The idea of Central Europe as a geostrategic space with the capacity to redefine and ultimately overcome the continent’s historical security dilemmas has always entailed more than the “Visegrad Four,” comprised of Poland, the Czech Republic, Slovakia, and Hungary. Nor could Central Europe be some permutation of the V-4 plus the “Intermarium” linking the Baltic and the Black Sea, or the “Trimarium” with the Adriatic thrown into the mix. Most fundamentally, the idea of Central Europe held the greatest promise first and foremost because it was to include not just the post-communist democracies but also Germany and Austria, and possibly others. In today’s Europe, which has spent the last decade grappling with the aftershocks of the Greek crisis, the Russian seizure of Crimea, and war in eastern Ukraine, as well as the ramifications of MENA migration and Brexit, the early post-Cold War heady days of optimism seem to have long since passed. And yet the ingredients for success remain, provided Europe’s leaders can grasp the urgency of the hour.
Europe post-Cold War has always been more than the institutions it produced, or merely a collection of sovereign nation-states, “old” and “new.” The European project has never been a simple “either/or” proposition, for Europe remains a landscape of interconnected historical and cultural spaces that undergird both EU institutions and European nation states. There is still time to stop Europe’s fragmentation, and it is in the U.S. interest to work with our European allies to ensure that it does not come to pass; regardless of the rationale, both the “two-tier” approach and a full-bore re-nationalization would leave Europe weaker and diminished. Either vision would ultimately cause Europe to revert once more to a West vs. East formula, perhaps going so far as to offer a perverse “Yalta light” version of Vladimir Putin’s dream.

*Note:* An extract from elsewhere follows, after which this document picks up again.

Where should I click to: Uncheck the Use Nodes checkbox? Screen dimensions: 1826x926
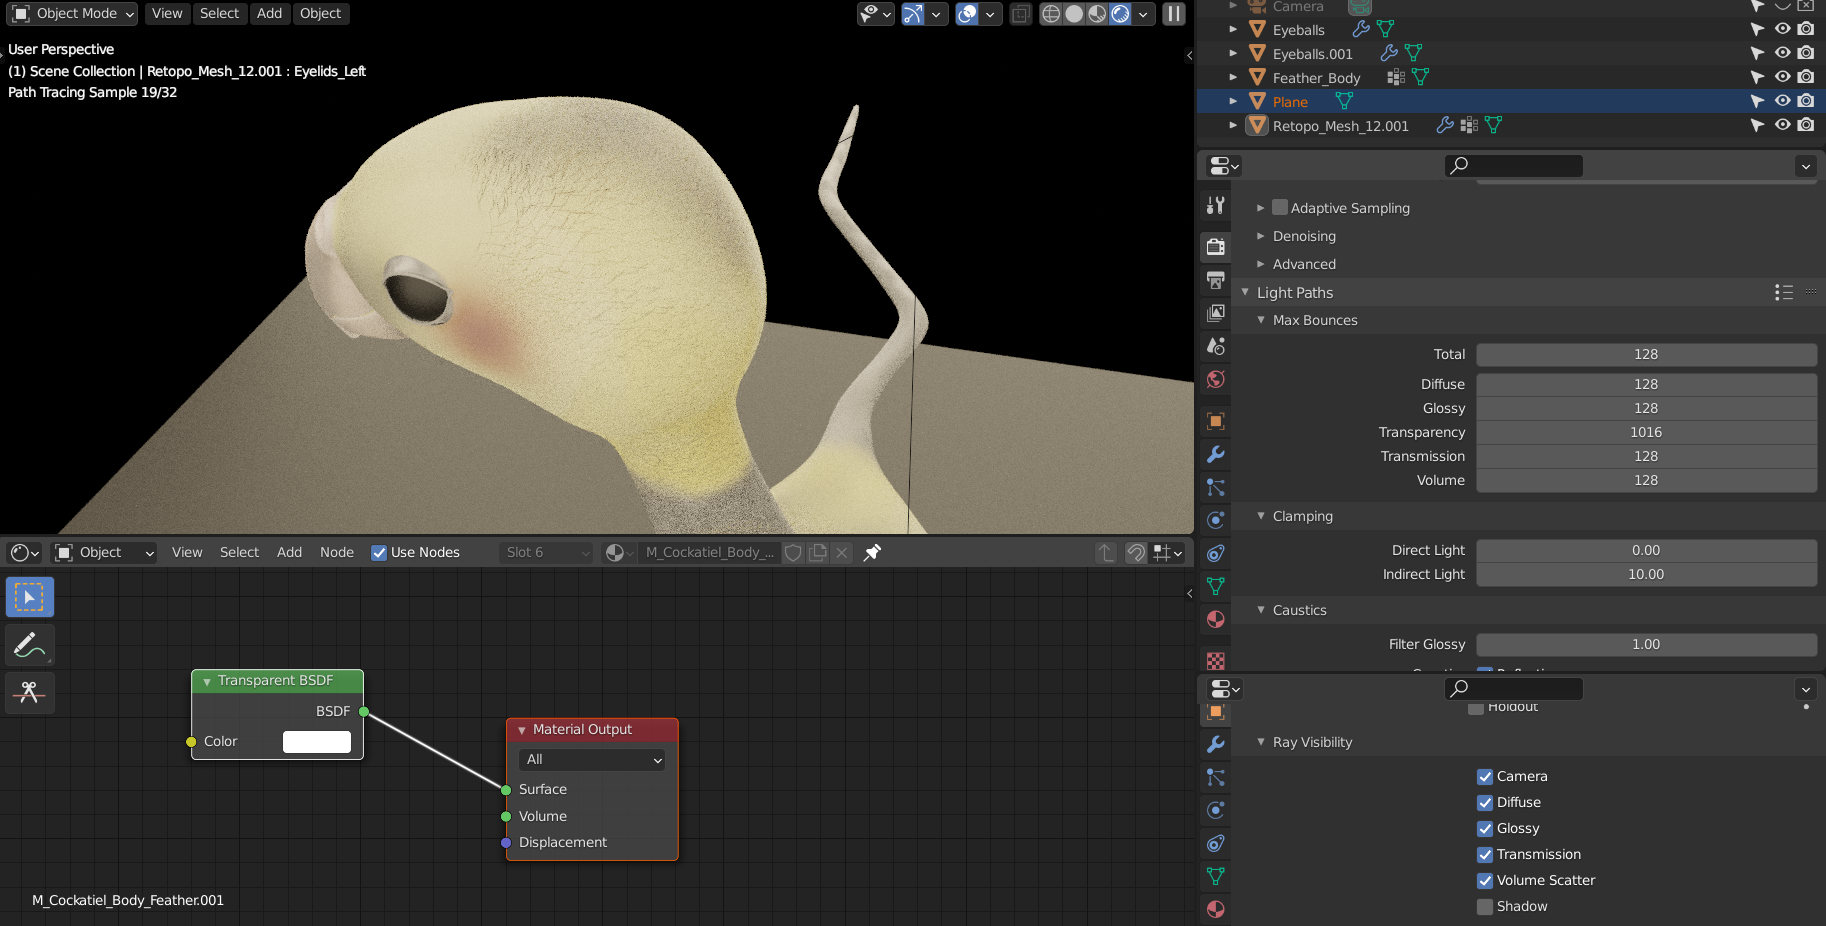(379, 553)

If nothing is done to reverse the process, the demise of the idea of Central Europe will constitute a singular failure of vision and leadership not only on both sides of the Oder and Neisse rivers, but also across Europe’s capitals and in Washington. As the idea of Europe’s bifurcation into a core and periphery continues to gain adherents, the idea of Central Europe is fast becoming an immediate casualty of this process, with the “West and East” framework returning to the fore of political discourse about Europe’s future, and ultimately threatening the decomposition of Western multilateral institutions, including NATO, as well as heralding the return of bilateralism as the modus vivendi in Europe. As we contemplate how to enhance the deterrence and defense of NATO’s eastern flank and how to reinvigorate the Transatlantic alliance, it is in the interest of the United States to do everything possible to prevent Europe’s second de facto political bifurcation from coming into being, lest a quarter century of successful post-Cold War transformation in Europe be undone at a time when multiplying threats to American interests in the Pacific are on the horizon.
Regardless of other United States priorities across the globe, Europe needs to be Washington’s focus in the coming year to ensure that our strategy includes a serious effort to work towards reconnecting Europe’s nascent Western and Eastern halves.